Sue is an insuppressibly enthusiastic woman and she’s like a machine gun; rattling off facts and figures - making sure we get the message to take home. 80% of the population (of child bearing age) where we are working have HIV. 40% of the population in Durban (that sophisticated modern city 30 miles away) have HIV. 50% of 15 year olds in the valley will not reach adulthood! I was taken with her to take some of our lunch leftovers to one of the families. I rope in my colleague Jo to give me moral support (thanks, Jo). The house is home to one GoGo; three of her daughters have died of AIDS and one is now dying. I meet the surviving mother while she feeds her infant son an insubstantial white gloop made from maize. Sue is concerned that it has little nutritional value. All the grandchildren, all eight of them, live in the house, five of them in one triple height bunk bed. I am beginning to find this all too much.

On Thursday we were invited to the local school. We were told that the children are going to sing and dance for us and it is customary that we sing for them too – it’s going to be a competition! We have heard the children clapping and singing on the hill where the school is when we break to take our lunch. It’s beautiful – they really know what they are doing! We are going to get soundly beaten.

As we arrive at the school we are met by the children. Just a couple of hundred to start with but soon more came – like an ants nest poked with a stick, there were hundreds of them! We all gathered in their school hall, the best part of a thousand children, teachers and bewildered visitors. They sang their songs and performed traditional Zulu dances of agility and beauty. The headmaster told us of the School’s history and how it cares for the orphans. We were told that a child can be put through school for 60 Rand a year tuition fees – that’s about £4.00. As the headmaster spoke, the children served us CocaCola and Sprite. I’d bet that many of the children there had never tasted Coke.

Then it was our turn to sing and we lined up on the elevated dais at the end of the hall – over 950 expectant faces looking at us. Our plans to do Old MacDonald with animal sounds had been scrapped the minute they started singing – these guys were too sophisticated for that! So in the tradition of songs with stories, we told of the unfortunate man who had gone to court his girlfriend Mary-Jane on a very cold moor in northern England without taking the precaution of wearing a hat and how he had caught his death of cold and died and we had eaten him up. There were ducks and worms too as we sang all eight verses of On Ilkla Moor Baht 'at. It was magical. Well, that’s what we thought…

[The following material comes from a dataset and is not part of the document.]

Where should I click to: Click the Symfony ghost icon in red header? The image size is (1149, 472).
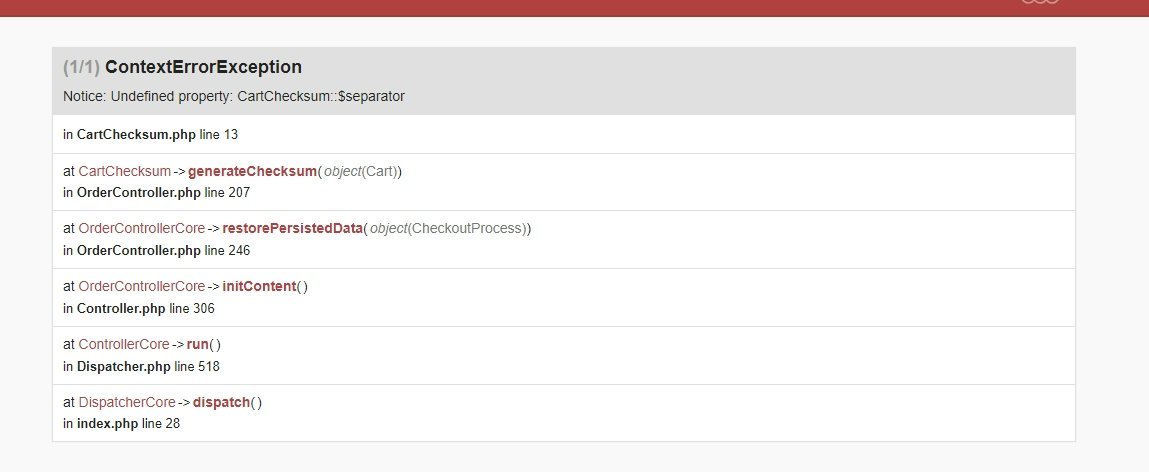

On Friday we gathered for the last day’s build. There are seven rows of blocks needed to take the main wall to ridge level and some site tidying before we go. It’s a hot day. We all try to find ways of avoiding doing the worst job on site – mixing the mortar. It’s back-breaking. I avoided it by putting my back out. Unfortunately, I cannot do anything else either – except hobble about rather pathetically. So I sit and watch quietly as my friends put the final blocks in place and I take photographs to record our achievement.

Ben, the pastor from the local church and HfH coordinator, comes to close the site. We stand in a circle holding hands and share our thoughts on the week. We are told that we are the first team to do a whole blockwork build in one week – our house is special. You bet it is! There are hugs and tears of farewell all round. Eunice is presented with a Habitat sweatshirt signed by all the team.

Hing arranges all our used work gloves in the shape of a heart on the ground – its very artistic! As I photograph it, Valentine – one of the local boys – copies the shape of a heart in the sand and writes “I LOVE YOU” before hastily rubbing it out with his foot.

Some things you cannot rub out. I will treasure my memories from this week for the rest of my life. I hope to return to South Africa.

PS We heard word from the coordinators that the roof went on the following week and that Eunice and her grandchildren should by now have moved in.